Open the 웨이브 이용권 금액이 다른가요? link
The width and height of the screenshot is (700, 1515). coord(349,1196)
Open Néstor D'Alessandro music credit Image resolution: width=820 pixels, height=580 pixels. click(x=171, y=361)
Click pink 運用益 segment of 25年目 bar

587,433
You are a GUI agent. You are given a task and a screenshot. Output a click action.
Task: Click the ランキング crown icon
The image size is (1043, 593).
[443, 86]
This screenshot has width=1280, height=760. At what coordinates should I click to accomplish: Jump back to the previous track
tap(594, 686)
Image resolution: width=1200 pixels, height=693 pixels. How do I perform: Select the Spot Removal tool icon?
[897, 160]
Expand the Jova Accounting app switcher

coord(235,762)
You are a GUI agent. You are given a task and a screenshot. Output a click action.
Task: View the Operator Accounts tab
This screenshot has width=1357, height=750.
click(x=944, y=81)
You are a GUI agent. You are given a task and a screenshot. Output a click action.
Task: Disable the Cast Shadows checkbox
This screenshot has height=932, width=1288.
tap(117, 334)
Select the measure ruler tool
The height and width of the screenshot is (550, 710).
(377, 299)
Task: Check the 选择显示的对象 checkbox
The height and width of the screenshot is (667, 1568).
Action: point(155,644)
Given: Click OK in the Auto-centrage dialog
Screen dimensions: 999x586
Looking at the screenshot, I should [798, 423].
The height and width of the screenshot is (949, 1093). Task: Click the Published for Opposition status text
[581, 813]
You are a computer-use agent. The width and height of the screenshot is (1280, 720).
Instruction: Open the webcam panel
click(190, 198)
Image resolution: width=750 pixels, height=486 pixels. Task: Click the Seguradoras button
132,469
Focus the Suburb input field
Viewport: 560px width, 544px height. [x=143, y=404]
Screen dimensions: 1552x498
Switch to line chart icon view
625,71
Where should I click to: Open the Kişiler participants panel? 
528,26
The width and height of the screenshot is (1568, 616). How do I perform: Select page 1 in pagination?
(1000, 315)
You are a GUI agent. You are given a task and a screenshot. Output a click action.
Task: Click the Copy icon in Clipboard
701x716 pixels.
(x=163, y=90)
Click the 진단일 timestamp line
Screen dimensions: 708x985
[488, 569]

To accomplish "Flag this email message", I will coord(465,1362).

+ + + + + + +

→ What you have to do: Repeat the entire listing above, keeping every line exactly the same.

→ Written answer:
Open the 웨이브 이용권 금액이 다른가요? link
The width and height of the screenshot is (700, 1515). coord(349,1196)
Open Néstor D'Alessandro music credit Image resolution: width=820 pixels, height=580 pixels. click(x=171, y=361)
Click pink 運用益 segment of 25年目 bar

587,433
You are a GUI agent. You are given a task and a screenshot. Output a click action.
Task: Click the ランキング crown icon
The image size is (1043, 593).
[443, 86]
This screenshot has width=1280, height=760. At what coordinates should I click to accomplish: Jump back to the previous track
tap(594, 686)
Image resolution: width=1200 pixels, height=693 pixels. How do I perform: Select the Spot Removal tool icon?
[897, 160]
Expand the Jova Accounting app switcher

coord(235,762)
You are a GUI agent. You are given a task and a screenshot. Output a click action.
Task: View the Operator Accounts tab
This screenshot has width=1357, height=750.
click(x=944, y=81)
You are a GUI agent. You are given a task and a screenshot. Output a click action.
Task: Disable the Cast Shadows checkbox
This screenshot has height=932, width=1288.
tap(117, 334)
Select the measure ruler tool
The height and width of the screenshot is (550, 710).
(377, 299)
Task: Check the 选择显示的对象 checkbox
The height and width of the screenshot is (667, 1568).
Action: point(155,644)
Given: Click OK in the Auto-centrage dialog
Screen dimensions: 999x586
Looking at the screenshot, I should [798, 423].
The height and width of the screenshot is (949, 1093). Task: Click the Published for Opposition status text
[581, 813]
You are a computer-use agent. The width and height of the screenshot is (1280, 720).
Instruction: Open the webcam panel
click(190, 198)
Image resolution: width=750 pixels, height=486 pixels. Task: Click the Seguradoras button
132,469
Focus the Suburb input field
Viewport: 560px width, 544px height. [x=143, y=404]
Screen dimensions: 1552x498
Switch to line chart icon view
625,71
Where should I click to: Open the Kişiler participants panel? 
528,26
The width and height of the screenshot is (1568, 616). How do I perform: Select page 1 in pagination?
(1000, 315)
You are a GUI agent. You are given a task and a screenshot. Output a click action.
Task: Click the Copy icon in Clipboard
701x716 pixels.
(x=163, y=90)
Click the 진단일 timestamp line
Screen dimensions: 708x985
[488, 569]

To accomplish "Flag this email message", I will coord(465,1362).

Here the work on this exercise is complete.